North Carolina Covid Deaths: 19,233
North Carolina Voters Who Died from Covid:  12,886
North Carolina GOP Voters Who Have Died from Covid:   8,634
North Carolina Dem Voters Who Have Died from Covid:   4,252
Net Loss of Republican Votes in North Carolina:  4,382

Ohio:   In the Buckeye state, if Republican Governor Mike DeWine can beat back an attack from Trump inspired candidates, he should win renomination and be a solid favorite to win re-election.  But the 2022 Senate race in Ohio is getting the lion's share of attention.  The two leading GOP candidates seem to be former Ohio Treasurer Josh Mendel and the author of Hillbilly Elegy, J.D. Vance. Mendel and Vance are locked in a battle to be the Trumpiest candidate. The trouble is the ultimate GOP nominee will likely face off against Democratic Congressman Tim Ryan who is very much in the Senator Sherrod Brown, pro-labor wing of the Democratic Party.  Brown won re-election in 2018 by more than 300,000 votes.  

Ohio Covid Deaths: 28,277
Ohio Voters Who Died from Covid:  18,946
Ohio GOP Voters Who Have Died from Covid:   12,694
Ohio Dem Voters Who Have Died from Covid:   6,252
Net Loss of Republican Votes in Ohio:  6,442

Pennsylvania:  The Keystone State will be a hotbed of political activity in 2022.  The key battleground is the Senate race where Democrats are trying to pick up a seat thanks in no small part to the retirement of popular Republican Senator Pat Toomey.   But Pennsylvania's election will also feature a battle for Governor.  As Republicans control the Pennsylvania legislature, Democrats winning the Governor's race is critical. 
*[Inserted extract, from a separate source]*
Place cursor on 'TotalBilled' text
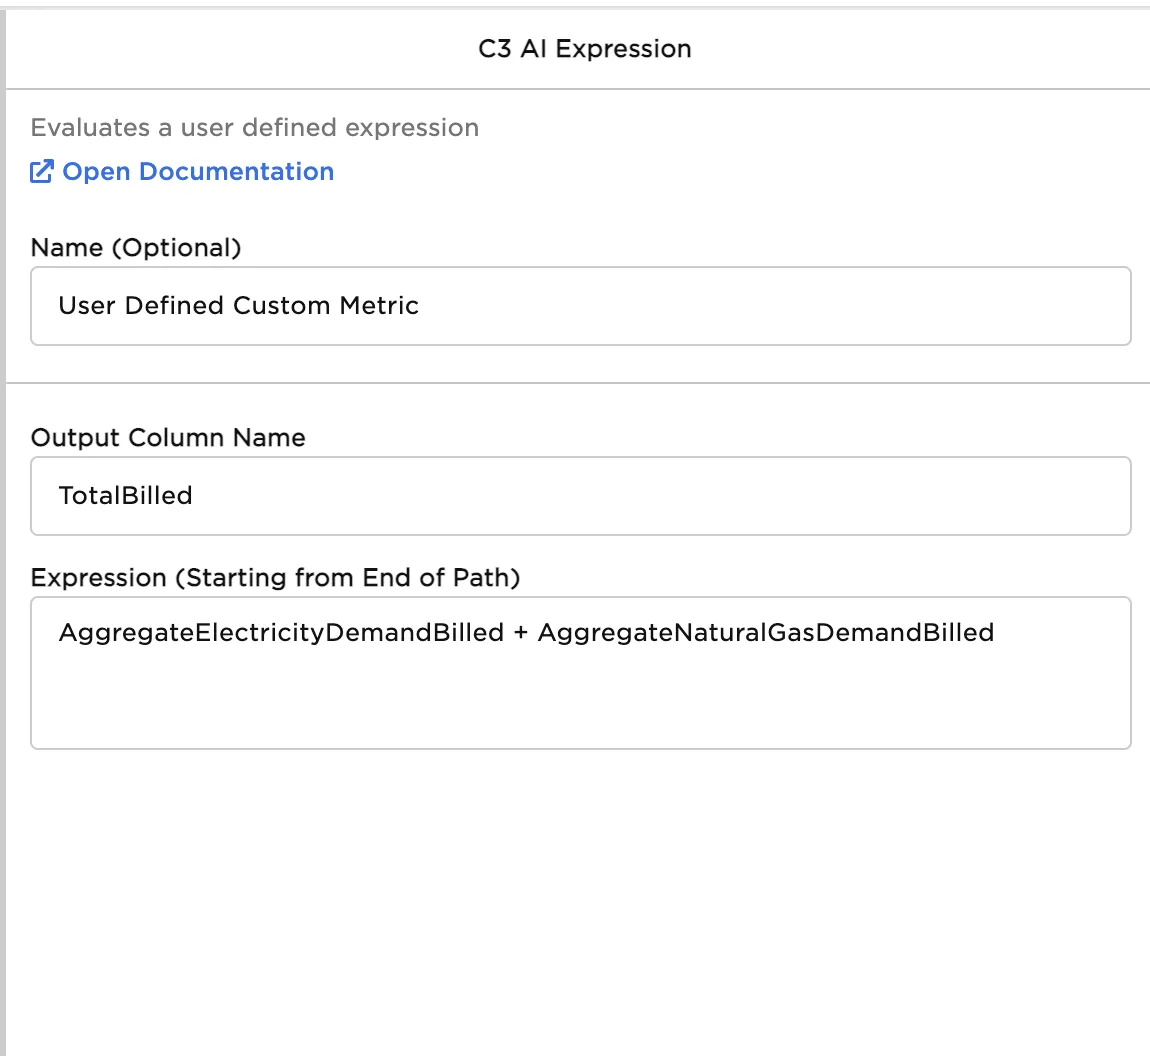The image size is (1150, 1056). coord(125,496)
Pennsylvania Covid Deaths: 35,783
Pennsylvania Voters Who Died from Covid:  23,975
Pennsylvania GOP Voters Who Have Died from Covid:   16,063
Pennsylvania Dem Voters Who Have Died from Covid:  7,912
Net Loss of Republican Votes in Pennsylvania:  8,151

Wisconsin:  The 2022 midterms will feature a U.S. Senate race.  Incumbent Republican Senator Ron Johnson has not announced if he will be running for re-election.  Johnson has embraced a number of Covid conspiracy theories and is likely to be a major target for Democrats.  Wisconsin Democrats though have a problem of their own in Governor Tony Evers who will be running for re-election as an unpopular incumbent running in what is likely to be a good Republican year.

Wisconsin Covid Deaths: 10,894
Wisconsin Voters Who Died from Covid:  7,299
Wisconsin GOP Voters Who Have Died from Covid:   4,890
Wisconsin Dem Voters Who Have Died from Covid:   2,409
Net Loss of Republican Votes in Wisconsin:  2,481

CONCLUSION:  It does not seem that Covid deaths costing Republicans potential Senate seats and Governor's offices is yet likely.  But the election is still 10 1/2 months away.  If the trends continue, it is highly possible, maybe even likely, that the anti-vaccination position of many Republican voters could cost the Republicans a Senate seat or Governor's office in one of the aforementioned battleground states.  One would think Republican officials would be doing everything they could to ensure that their voters are vaccinated so they are around to vote in the 2022 midterms.